On Wed, 30 Jun 2004, Vincent Lefevre wrote:

> On 2004-06-29 10:14:13 -0700, Bart Schaefer wrote:
> > If you want something fancier, have the coproc print a single byte to 
> > its stdout every time around the read loop

To clarify, by this I mean to its original standard output, not to the 
redirected stdout which is going to /dev/tty (otherwise the parent zsh 
can't see it).  E.g. instead of

 coproc while read line; print '\e[91m'${(q)line}'\e[0m' > /dev/tty

You need

 coproc while read line; do
          print '\e[91m'${(q)line}'\e[0m' > /dev/tty
          print -n $'\0'

> > However, if you produce more lines of output between commands than
> > there are bytes of space in the socket buffer you'll block the
> > coproc and potentially deadlock everything
> I don't understand how this can happen.

The situation is thus: The parent zsh (Z) holds the write-end (W) of the 
standard input of coprocess (C), and the read end (R) of the standard 
output of the coprocess.  Within the coprocess, the first print command 
has its standard output redirected to the terminal (T), but the second is 
still writing on R.

Z passes a copy of W to new job (J) as its stderr, then waits for J.

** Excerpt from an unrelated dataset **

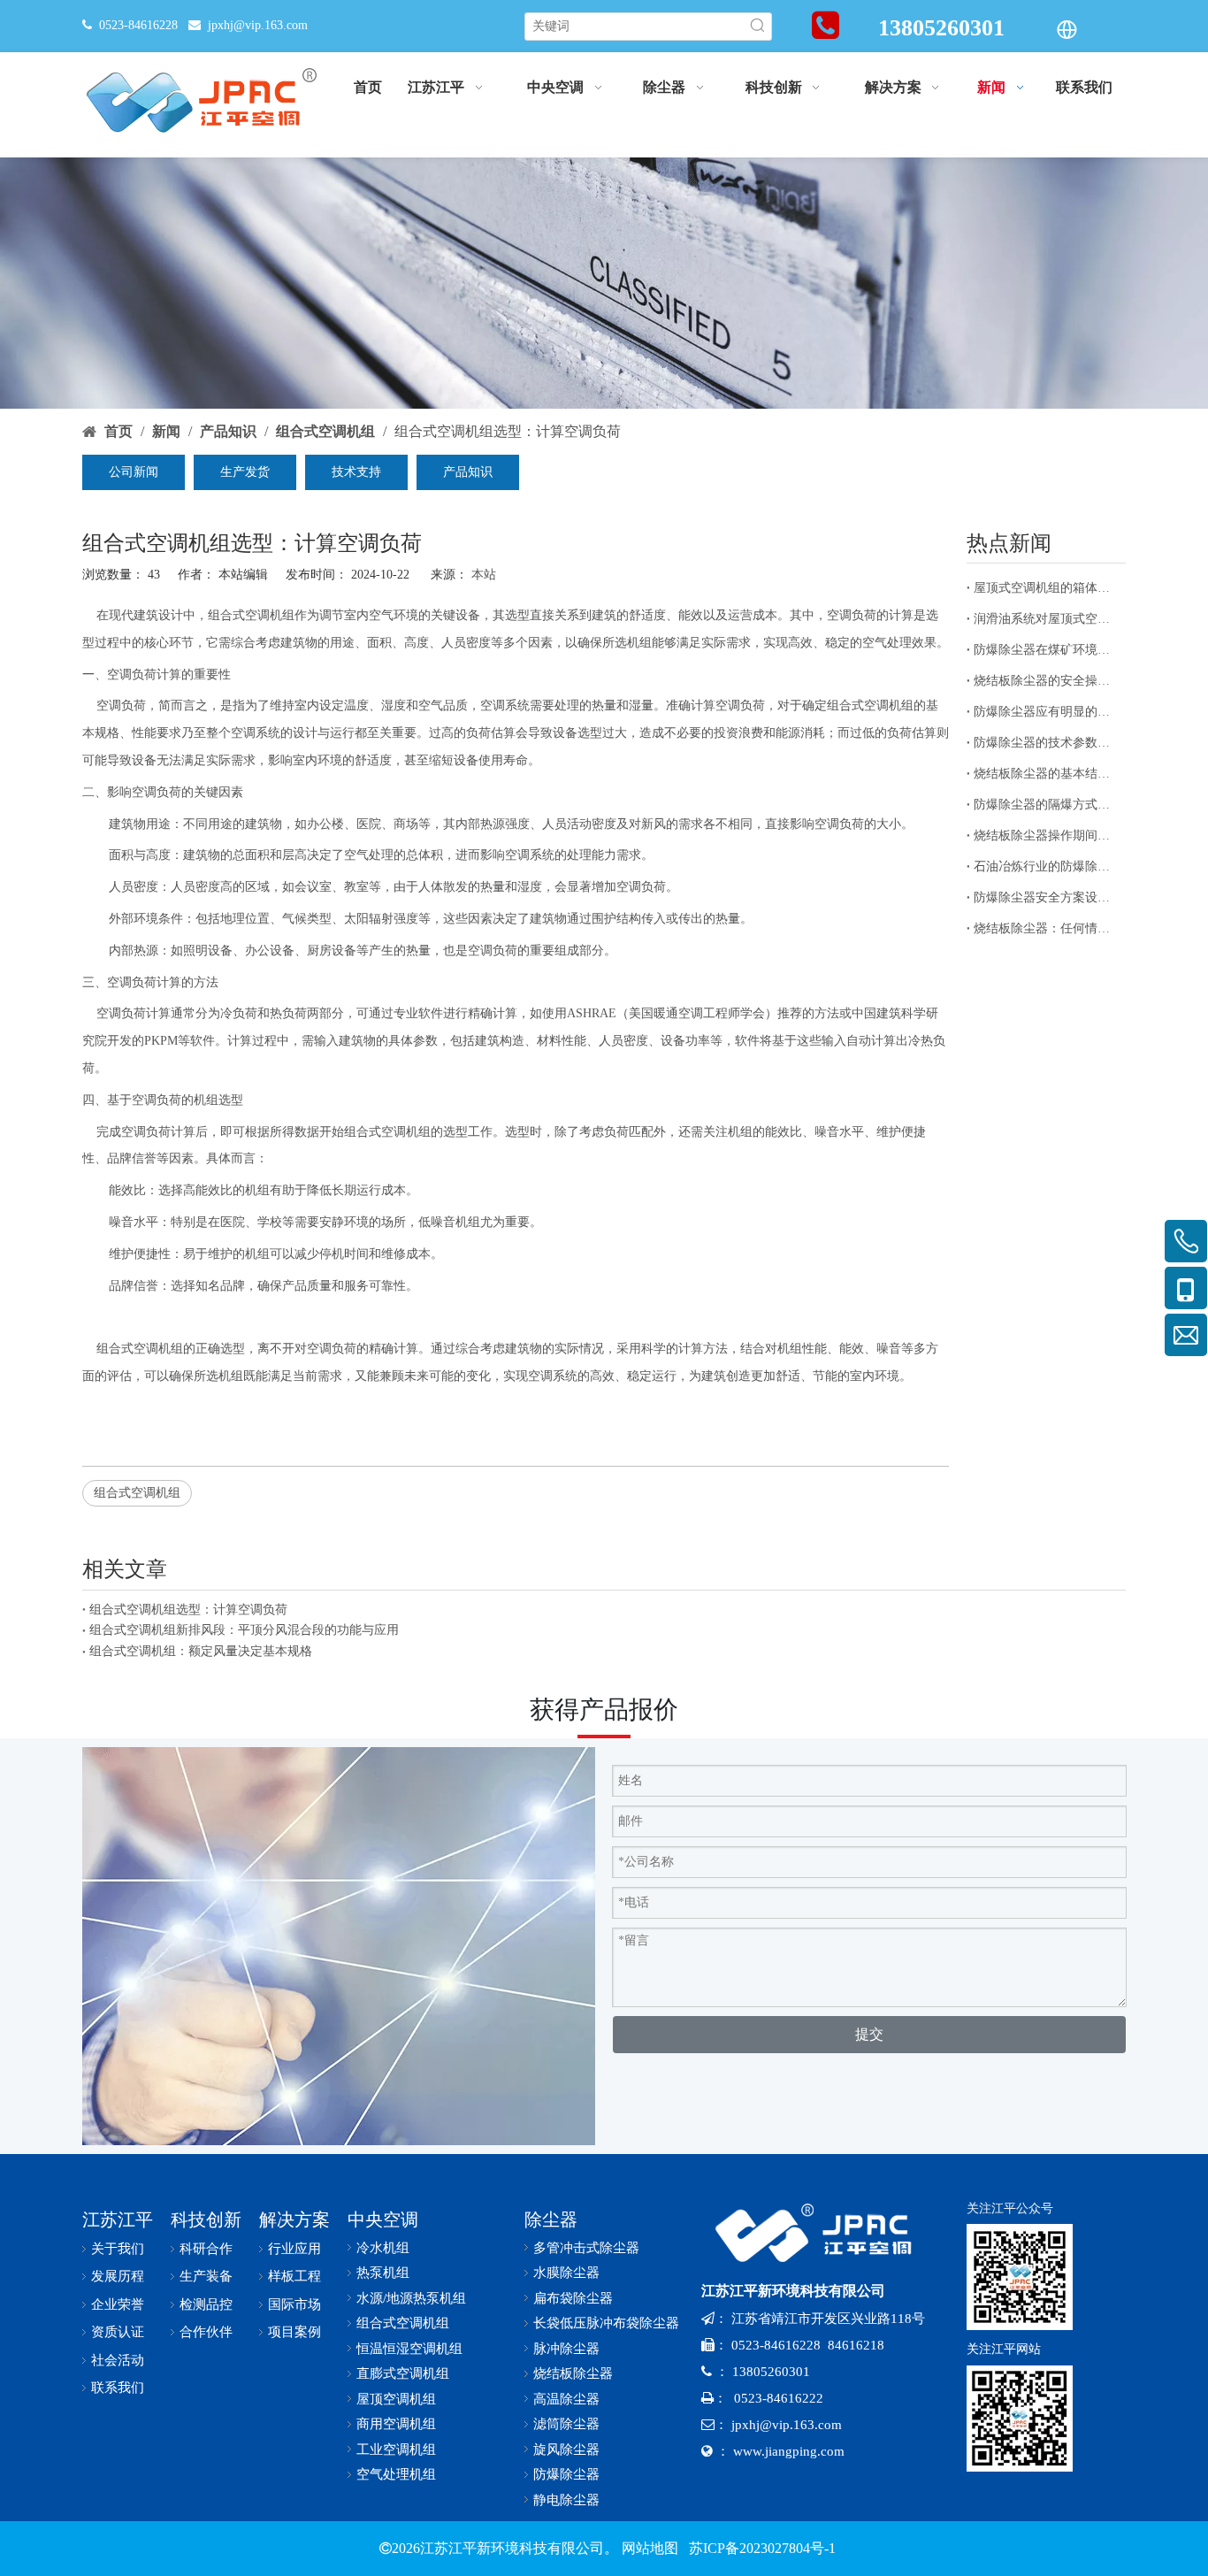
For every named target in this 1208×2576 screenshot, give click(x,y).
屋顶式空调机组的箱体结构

C is thus reading from W and writing to both T and to R, but Z is not 
reading from R (because Z is waiting), so C can only execute as many loops 
as there are bytes in the buffer for R before C blocks.  If C blocks, it 
stops reading from W, which means that eventually the buffer for W will 
fill up and also block J.  Deadlock.

This happens even faster when Z and J are the same process (a built-in
command or shell function).  The whole thing operates much better if C
is independent of Z, and you live with the race condition that means you
may sometimes get a prompt in the middle of your error output.

Which is, in part, why I said whether it "doesn't work very well" depends 
on your definition of "very well."  It works as well as it can, given the
original premise.

Using "read -t" in C's while loop test doesn't help with this, because the 
gating factor is Z waiting on J.  If you put J in the background (so Z is 
not waiting on it), the gating factor becomes Z waiting on input from the 
terminal at the prompt, but that you can solve with a "zle -F" handler (in 
4.2.1 or later).

> Wouldn't it be fine to have a read option (e.g. -T) that does this, i.e. 
> read what is requested (i.e. until \n or num characters if -k is used) 
> or return as soon as nothing else is available?

See "sysread" (and "syswrite") in the zsh/system module.